- [Text extract]:
··········

Often beginners feel the need to shoot rapid-fire or take multiple images in hopes of getting one in focus. Don’t be that person.
The better approach is to slow down, shoot one at a time, and get it right the first time.
Continuous or High-Speed Burst Drive Mode
Pressing and holding the shutter button in Continuous or Burst mode will result in your camera shooting a series of images.
For example, if you are photographing sports, a rapidly moving child, or doing a panning type of shot – these are all good examples of when continuous high speed is a good choice. But for most things, especially those not moving, stick to single.
How many shots the camera takes depends on your camera’s frames per second rate (or fps – this ranges from 3-12 images per second). Consult your user manual again to find your camera’s fps rate.
Clearly, the continuous or high-speed burst drive mode is the obvious choice for shooting moving subjects. It increases your chance of capturing the peak of action and getting an image that’s sharp.
There are also other options in Drive Mode including the self-timer. That allows you to press the button and the camera takes the shot a few seconds later.
This can be helpful if you are using a tripod as just pressing the shutter button can introduce camera shake, causing a blurry image. It’s also handy if you don’t have a remote or you want to get in the picture yourself.
So use a remote trigger if you have one, or the self-timer, both of which allow the camera to fire without touching it, keeping your photo nice and sharp.
Non-camera setting things you can do for sharper images:
The last three points are not camera settings but things necessary for nailing the sharpest photos in even the toughest of situations. Let’s dig in.
#4 Use a large aperture
Okay, so the aperture is a camera setting but this one is specific to focus problems, especially in low-light conditions.
If you are shooting in dim light and are having a hard time seeing, so is your camera. If your camera can’t see, then it can’t focus.
So, by choosing the largest aperture possible on your lens – or better yet switching to one with a really wide aperture like a 35mm or 50mm f/1.8 – it will let more light into the camera.
More light coming through the lens will help your camera to see and be able to focus better.
This is why most of the expensive professional lenses all have large apertures like 24-70mm f/2.8, 70-200mm f/2.8, etc.
But you don’t have to fork out the big bucks for those – get yourself a simple prime lens with a large aperture. They are lightweight, relatively inexpensive, and easy to just keep in your bag for times you need more light.
In the image above using the 50mm f/1.8 lens, you can see how much more light will go through the largest opening (f/1.8) as compared to the smallest (f/22).
Even the one in the middle at approximately f/8, you can see how exponentially larger the one on the left is in comparison. It’s just like the pupil in your own eye – what happens when you enter a dark room? Your pupils dilate or open up, really large.
NOTE: Compare the opening in the middle to the one on the left above. If you are shooting with a standard kit lens like an 18-55mm (or similar) it’s likely that at the 55mm focal length the middle opening is close to the best you can do with that lens. Can you see the power of the little 50mm f/1.8 now?
This is what you must do for your camera to help it focus.
#5 Focus on an area of contrast
This is something I see beginners struggle with frequently, and nobody talks about it!

··········

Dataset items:
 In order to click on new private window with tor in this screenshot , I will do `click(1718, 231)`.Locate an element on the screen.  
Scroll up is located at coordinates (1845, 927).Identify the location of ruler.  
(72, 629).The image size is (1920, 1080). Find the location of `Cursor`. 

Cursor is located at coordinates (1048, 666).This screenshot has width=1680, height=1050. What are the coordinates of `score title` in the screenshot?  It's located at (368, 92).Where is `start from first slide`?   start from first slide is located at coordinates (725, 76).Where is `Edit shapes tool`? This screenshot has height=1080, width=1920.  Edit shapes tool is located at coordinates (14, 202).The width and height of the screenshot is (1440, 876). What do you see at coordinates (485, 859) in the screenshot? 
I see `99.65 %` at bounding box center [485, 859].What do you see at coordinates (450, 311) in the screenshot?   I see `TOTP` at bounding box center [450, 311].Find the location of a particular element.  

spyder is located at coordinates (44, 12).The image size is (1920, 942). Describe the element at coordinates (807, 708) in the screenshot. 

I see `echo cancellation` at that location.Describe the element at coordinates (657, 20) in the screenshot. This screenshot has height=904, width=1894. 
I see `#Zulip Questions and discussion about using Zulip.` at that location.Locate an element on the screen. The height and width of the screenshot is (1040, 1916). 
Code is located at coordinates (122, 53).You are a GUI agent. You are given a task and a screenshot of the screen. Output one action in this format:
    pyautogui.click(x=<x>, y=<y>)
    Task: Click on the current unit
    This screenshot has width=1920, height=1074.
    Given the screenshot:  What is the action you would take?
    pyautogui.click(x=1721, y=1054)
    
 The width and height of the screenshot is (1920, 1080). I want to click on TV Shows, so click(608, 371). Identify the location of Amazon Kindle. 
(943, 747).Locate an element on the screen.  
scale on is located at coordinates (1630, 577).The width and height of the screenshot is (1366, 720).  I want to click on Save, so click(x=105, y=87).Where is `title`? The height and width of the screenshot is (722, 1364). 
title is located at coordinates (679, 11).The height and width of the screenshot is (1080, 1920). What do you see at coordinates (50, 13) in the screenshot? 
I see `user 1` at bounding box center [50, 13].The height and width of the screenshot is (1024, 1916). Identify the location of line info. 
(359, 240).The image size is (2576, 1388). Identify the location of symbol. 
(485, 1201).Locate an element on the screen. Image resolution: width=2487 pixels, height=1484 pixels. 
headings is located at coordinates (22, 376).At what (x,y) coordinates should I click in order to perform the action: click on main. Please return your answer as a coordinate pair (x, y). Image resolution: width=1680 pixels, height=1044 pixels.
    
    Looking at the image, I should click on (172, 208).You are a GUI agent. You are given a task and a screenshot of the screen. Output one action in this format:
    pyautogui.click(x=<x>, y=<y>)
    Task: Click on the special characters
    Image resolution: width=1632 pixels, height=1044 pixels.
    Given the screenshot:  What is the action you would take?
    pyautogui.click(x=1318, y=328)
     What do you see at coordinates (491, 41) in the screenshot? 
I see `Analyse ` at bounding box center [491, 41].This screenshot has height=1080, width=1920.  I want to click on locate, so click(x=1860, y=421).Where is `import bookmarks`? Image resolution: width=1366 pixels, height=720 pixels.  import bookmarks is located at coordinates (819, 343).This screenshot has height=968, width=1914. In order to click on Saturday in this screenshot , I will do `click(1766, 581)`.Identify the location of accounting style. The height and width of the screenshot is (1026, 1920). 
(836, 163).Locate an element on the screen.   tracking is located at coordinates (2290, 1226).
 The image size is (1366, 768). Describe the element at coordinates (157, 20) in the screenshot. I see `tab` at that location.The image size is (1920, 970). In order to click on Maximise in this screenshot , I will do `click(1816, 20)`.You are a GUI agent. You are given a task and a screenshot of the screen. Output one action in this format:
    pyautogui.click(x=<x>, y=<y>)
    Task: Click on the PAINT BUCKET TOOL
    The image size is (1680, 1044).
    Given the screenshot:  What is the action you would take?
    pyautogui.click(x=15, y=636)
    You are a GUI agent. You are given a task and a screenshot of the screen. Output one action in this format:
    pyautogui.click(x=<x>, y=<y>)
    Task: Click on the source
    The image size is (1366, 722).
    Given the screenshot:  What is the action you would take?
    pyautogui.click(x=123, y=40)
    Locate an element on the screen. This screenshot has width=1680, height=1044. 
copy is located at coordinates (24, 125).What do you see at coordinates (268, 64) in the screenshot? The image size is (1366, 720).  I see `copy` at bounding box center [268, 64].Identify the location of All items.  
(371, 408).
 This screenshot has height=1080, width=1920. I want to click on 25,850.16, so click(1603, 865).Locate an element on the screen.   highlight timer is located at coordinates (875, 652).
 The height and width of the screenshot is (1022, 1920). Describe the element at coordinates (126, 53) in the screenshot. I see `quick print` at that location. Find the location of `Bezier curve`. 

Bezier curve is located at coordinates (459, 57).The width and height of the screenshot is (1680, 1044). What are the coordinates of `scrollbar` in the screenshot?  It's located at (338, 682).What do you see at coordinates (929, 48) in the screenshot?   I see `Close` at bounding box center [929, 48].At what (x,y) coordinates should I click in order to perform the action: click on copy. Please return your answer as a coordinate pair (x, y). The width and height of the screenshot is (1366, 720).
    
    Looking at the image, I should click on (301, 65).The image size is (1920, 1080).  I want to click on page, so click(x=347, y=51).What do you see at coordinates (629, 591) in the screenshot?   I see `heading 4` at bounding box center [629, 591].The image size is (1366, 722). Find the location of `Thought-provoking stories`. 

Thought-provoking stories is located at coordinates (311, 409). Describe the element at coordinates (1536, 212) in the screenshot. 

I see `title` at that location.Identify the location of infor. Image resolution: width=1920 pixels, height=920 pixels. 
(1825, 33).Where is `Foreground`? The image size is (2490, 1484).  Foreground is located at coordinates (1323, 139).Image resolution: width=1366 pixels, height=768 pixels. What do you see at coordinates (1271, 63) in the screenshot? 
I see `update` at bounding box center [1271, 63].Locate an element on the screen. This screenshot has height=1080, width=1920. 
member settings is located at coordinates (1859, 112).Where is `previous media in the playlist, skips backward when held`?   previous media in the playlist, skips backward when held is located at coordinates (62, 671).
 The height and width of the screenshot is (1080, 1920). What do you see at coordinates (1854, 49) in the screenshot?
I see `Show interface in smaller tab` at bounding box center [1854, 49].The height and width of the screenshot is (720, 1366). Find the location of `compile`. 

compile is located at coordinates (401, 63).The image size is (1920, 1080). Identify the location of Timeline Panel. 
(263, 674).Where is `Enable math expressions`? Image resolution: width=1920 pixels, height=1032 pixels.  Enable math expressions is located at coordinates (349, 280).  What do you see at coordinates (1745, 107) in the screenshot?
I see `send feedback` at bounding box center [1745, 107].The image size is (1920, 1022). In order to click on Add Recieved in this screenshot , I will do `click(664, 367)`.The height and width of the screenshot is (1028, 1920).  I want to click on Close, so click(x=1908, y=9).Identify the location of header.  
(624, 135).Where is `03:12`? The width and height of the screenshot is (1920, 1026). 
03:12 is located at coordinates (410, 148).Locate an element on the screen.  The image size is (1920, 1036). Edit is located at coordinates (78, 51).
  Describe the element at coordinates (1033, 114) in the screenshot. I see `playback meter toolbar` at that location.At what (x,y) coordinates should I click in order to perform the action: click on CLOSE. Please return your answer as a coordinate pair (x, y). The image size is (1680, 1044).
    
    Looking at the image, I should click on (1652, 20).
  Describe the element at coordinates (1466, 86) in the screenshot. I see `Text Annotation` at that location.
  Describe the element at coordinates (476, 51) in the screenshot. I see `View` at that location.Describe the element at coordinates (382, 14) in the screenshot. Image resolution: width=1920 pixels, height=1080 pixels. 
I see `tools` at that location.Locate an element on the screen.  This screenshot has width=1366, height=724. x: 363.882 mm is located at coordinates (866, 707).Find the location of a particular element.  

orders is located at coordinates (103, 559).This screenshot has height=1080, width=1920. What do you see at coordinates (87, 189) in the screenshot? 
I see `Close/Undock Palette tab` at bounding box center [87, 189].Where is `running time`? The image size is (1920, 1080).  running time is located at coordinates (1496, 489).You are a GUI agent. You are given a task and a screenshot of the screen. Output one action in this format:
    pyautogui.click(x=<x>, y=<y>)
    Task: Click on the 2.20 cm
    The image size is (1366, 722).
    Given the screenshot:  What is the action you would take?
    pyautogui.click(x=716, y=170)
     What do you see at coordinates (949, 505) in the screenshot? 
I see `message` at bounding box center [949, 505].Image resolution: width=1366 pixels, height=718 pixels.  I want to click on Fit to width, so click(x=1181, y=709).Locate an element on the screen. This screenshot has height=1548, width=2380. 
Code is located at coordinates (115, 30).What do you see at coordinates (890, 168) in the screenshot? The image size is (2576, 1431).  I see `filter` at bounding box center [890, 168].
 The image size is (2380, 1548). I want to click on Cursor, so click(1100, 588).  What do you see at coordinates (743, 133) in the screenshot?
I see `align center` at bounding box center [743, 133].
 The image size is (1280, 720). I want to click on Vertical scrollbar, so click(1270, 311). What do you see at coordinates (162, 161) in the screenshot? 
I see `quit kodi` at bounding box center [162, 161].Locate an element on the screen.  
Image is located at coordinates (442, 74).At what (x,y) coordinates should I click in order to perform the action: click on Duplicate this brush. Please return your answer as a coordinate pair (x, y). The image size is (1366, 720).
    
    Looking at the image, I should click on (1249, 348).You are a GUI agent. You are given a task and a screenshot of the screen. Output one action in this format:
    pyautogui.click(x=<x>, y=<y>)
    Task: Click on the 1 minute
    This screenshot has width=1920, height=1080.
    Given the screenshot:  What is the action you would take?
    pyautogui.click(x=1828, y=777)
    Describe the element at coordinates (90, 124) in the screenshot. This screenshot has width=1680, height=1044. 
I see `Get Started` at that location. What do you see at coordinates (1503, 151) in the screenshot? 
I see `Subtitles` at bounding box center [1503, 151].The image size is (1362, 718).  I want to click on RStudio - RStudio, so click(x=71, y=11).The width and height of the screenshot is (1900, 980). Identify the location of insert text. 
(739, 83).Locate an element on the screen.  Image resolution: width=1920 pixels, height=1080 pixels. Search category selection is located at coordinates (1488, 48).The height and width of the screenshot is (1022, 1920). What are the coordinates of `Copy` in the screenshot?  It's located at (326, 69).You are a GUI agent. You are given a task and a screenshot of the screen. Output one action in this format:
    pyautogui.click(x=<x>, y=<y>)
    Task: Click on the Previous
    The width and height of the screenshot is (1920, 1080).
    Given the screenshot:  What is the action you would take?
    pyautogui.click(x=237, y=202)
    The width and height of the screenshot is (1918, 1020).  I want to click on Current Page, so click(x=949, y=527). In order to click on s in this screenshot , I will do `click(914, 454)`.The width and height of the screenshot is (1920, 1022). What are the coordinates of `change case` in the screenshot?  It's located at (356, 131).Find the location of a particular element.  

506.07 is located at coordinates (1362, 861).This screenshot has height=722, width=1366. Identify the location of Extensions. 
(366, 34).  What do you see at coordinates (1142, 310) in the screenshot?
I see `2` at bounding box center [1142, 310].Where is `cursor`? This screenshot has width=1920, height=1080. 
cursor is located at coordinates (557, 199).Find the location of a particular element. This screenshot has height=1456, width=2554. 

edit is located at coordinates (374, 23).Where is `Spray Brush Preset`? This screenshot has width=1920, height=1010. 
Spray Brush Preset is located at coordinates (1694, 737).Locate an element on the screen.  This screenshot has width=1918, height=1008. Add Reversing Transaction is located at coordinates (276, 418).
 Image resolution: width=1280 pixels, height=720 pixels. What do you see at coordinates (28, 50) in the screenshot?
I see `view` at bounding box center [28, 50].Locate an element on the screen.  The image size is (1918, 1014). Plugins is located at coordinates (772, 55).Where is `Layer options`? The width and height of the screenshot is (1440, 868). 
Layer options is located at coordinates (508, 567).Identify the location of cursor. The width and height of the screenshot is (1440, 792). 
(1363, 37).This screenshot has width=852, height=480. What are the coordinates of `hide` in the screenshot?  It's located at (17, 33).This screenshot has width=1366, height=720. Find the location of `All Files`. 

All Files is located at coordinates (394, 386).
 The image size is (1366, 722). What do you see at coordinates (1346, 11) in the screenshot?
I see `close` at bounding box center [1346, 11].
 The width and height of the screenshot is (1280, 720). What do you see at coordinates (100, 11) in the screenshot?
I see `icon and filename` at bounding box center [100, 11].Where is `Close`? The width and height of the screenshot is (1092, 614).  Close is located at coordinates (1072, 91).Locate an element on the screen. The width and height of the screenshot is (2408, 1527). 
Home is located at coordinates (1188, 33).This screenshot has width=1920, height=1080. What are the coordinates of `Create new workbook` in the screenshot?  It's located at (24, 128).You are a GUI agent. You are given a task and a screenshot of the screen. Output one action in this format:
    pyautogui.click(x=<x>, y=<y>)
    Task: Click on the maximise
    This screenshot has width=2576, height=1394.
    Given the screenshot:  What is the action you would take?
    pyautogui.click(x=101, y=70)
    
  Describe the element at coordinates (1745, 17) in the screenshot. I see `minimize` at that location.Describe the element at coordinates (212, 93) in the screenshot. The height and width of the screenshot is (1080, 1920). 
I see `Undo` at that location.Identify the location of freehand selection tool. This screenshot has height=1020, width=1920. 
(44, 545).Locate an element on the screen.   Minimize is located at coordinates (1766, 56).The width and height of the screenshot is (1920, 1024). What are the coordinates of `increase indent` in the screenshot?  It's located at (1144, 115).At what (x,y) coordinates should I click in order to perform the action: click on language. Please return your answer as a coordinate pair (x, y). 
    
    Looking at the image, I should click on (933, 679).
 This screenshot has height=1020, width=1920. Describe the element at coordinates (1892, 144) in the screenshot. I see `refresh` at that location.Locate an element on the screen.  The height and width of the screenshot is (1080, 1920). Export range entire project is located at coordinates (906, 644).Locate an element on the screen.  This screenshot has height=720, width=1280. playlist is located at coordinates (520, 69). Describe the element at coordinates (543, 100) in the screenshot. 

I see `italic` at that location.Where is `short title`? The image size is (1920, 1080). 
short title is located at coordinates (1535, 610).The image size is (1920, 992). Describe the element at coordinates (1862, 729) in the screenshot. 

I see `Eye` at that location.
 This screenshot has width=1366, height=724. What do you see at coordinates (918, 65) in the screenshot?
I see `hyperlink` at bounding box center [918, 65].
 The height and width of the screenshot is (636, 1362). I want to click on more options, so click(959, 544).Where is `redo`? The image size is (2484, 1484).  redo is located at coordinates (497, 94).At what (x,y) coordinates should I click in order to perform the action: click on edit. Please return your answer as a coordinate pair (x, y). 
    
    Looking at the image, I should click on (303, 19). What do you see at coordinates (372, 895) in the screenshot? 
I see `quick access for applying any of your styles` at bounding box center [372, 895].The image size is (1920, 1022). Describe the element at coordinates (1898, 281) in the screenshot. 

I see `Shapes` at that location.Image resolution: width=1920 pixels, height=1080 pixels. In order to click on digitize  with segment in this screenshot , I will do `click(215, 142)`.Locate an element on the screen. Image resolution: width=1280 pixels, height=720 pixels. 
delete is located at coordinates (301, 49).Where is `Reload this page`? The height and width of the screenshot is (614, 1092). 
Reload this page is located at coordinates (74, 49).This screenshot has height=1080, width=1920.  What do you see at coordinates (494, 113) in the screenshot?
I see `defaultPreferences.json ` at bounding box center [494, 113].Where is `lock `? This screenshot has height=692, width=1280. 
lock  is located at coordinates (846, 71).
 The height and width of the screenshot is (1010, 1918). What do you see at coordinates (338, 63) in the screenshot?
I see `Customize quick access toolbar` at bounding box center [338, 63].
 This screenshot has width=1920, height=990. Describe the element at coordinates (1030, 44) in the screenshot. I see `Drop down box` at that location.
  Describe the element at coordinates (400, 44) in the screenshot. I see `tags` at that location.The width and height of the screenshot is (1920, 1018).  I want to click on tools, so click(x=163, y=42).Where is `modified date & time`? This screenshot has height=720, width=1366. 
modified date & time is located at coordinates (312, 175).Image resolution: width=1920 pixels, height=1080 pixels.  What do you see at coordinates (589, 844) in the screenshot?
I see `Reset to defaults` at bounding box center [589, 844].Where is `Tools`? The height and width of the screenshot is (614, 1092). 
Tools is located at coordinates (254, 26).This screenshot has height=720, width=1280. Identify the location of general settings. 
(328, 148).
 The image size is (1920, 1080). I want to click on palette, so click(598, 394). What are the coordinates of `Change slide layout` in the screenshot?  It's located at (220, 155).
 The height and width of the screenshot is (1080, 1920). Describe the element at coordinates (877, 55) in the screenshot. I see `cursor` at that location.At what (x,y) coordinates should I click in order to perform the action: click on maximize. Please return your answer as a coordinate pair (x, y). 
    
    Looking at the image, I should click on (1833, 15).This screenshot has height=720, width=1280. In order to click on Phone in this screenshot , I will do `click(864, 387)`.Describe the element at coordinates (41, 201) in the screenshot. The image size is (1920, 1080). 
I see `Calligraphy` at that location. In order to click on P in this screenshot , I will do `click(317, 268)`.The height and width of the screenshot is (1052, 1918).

··········

- [Work to complete]:
[a] In the photography tips, why does picking the largest aperture on a lens help the camera focus in dim light? Answer in one to three sentences.
[b] Continue the photography tips from the end of the last sentence shown, picking up the point about focusing on an area of contrast.
You won't need the items to do what's asked here.

- [Outputs in order]:
[a] A larger aperture lets more light into the camera. In dim light the camera has trouble seeing, and if it can't see it can't focus, so more light coming through the lens helps it see and focus better.

[b]
In order for your camera’s autofocus to work, it must be able to detect contrast in the area you are pointing it at. Hence, why the center point is more accurate, and why you cannot focus on a plain wall – it simply won’t happen.
So look for a well-defined line, or a spot that has clearly dark and light areas, and aim your camera’s focus point there. If you’re having trouble, download and print out this target, take it along with you, and hold it where your subject is in order to focus before you shoot.
#6 Focus on the eyes
Lastly, when you’re photographing a person, you always want to make sure that one thing is in sharp focus – their eyes.
Even if you’re using a super shallow depth of field, and the eyelashes and ears are out of focus – that’s okay. As long as you have the eyes (specifically the iris/pupil part) in focus – your photo will look sharp.
This is because not only are the eyes the windows to the soul, but that is the place where viewers of your image will look.
Try an experiment where you focus on the ears instead and make the eyes out of focus – see how odd it looks?
But what if the subject is turned a bit sideways and their eyes are not the same distance away from the camera? In that case, make sure the eye nearest to the camera is the one you focus on. Again, try it the other way just to see, but I think it looks odd.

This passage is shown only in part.